* Task statement *
Format the material below as a JSON list of strings, with one string for each line and blank lines left out.

·····

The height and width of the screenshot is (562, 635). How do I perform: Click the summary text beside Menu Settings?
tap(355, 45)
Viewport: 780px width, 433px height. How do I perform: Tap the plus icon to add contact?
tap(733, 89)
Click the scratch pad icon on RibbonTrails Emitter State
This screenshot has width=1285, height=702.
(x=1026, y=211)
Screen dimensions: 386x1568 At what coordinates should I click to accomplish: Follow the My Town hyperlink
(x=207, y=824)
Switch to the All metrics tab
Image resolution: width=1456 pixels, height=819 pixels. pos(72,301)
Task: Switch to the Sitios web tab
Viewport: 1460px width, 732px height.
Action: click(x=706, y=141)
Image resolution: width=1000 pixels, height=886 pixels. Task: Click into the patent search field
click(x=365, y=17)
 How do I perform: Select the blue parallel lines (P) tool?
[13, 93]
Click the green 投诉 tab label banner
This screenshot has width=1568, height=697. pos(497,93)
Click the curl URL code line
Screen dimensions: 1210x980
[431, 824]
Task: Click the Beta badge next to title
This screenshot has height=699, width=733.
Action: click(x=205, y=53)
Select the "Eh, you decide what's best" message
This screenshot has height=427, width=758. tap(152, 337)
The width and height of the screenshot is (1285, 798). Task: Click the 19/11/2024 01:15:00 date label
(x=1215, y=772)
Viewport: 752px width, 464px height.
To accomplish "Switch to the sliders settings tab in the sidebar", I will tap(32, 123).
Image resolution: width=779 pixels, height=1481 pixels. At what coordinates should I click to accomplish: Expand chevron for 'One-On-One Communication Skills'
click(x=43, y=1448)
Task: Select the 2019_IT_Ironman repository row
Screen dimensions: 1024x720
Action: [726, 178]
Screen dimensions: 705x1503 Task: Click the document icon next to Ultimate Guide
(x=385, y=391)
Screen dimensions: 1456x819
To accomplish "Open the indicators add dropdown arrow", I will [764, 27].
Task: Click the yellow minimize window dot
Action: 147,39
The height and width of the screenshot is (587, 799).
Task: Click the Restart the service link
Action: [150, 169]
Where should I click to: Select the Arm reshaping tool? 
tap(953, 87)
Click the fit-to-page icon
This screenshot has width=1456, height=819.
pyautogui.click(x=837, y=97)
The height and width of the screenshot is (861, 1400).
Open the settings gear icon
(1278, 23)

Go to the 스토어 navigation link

·····

* Reply *
[
  "The height and width of the screenshot is (562, 635). How do I perform: Click the summary text beside Menu Settings?",
  "tap(355, 45)",
  "Viewport: 780px width, 433px height. How do I perform: Tap the plus icon to add contact?",
  "tap(733, 89)",
  "Click the scratch pad icon on RibbonTrails Emitter State",
  "This screenshot has width=1285, height=702.",
  "(x=1026, y=211)",
  "Screen dimensions: 386x1568 At what coordinates should I click to accomplish: Follow the My Town hyperlink",
  "(x=207, y=824)",
  "Switch to the All metrics tab",
  "Image resolution: width=1456 pixels, height=819 pixels. pos(72,301)",
  "Task: Switch to the Sitios web tab",
  "Viewport: 1460px width, 732px height.",
  "Action: click(x=706, y=141)",
  "Image resolution: width=1000 pixels, height=886 pixels. Task: Click into the patent search field",
  "click(x=365, y=17)",
  " How do I perform: Select the blue parallel lines (P) tool?",
  "[13, 93]",
  "Click the green 投诉 tab label banner",
  "This screenshot has width=1568, height=697. pos(497,93)",
  "Click the curl URL code line",
  "Screen dimensions: 1210x980",
  "[431, 824]",
  "Task: Click the Beta badge next to title",
  "This screenshot has height=699, width=733.",
  "Action: click(x=205, y=53)",
  "Select the \"Eh, you decide what's best\" message",
  "This screenshot has height=427, width=758. tap(152, 337)",
  "The width and height of the screenshot is (1285, 798). Task: Click the 19/11/2024 01:15:00 date label",
  "(x=1215, y=772)",
  "Viewport: 752px width, 464px height.",
  "To accomplish \"Switch to the sliders settings tab in the sidebar\", I will tap(32, 123).",
  "Image resolution: width=779 pixels, height=1481 pixels. At what coordinates should I click to accomplish: Expand chevron for 'One-On-One Communication Skills'",
  "click(x=43, y=1448)",
  "Task: Select the 2019_IT_Ironman repository row",
  "Screen dimensions: 1024x720",
  "Action: [726, 178]",
  "Screen dimensions: 705x1503 Task: Click the document icon next to Ultimate Guide",
  "(x=385, y=391)",
  "Screen dimensions: 1456x819",
  "To accomplish \"Open the indicators add dropdown arrow\", I will [764, 27].",
  "Task: Click the yellow minimize window dot",
  "Action: 147,39",
  "The height and width of the screenshot is (587, 799).",
  "Task: Click the Restart the service link",
  "Action: [150, 169]",
  "Where should I click to: Select the Arm reshaping tool? ",
  "tap(953, 87)",
  "Click the fit-to-page icon",
  "This screenshot has width=1456, height=819.",
  "pyautogui.click(x=837, y=97)",
  "The height and width of the screenshot is (861, 1400).",
  "Open the settings gear icon",
  "(1278, 23)",
  "Go to the 스토어 navigation link"
]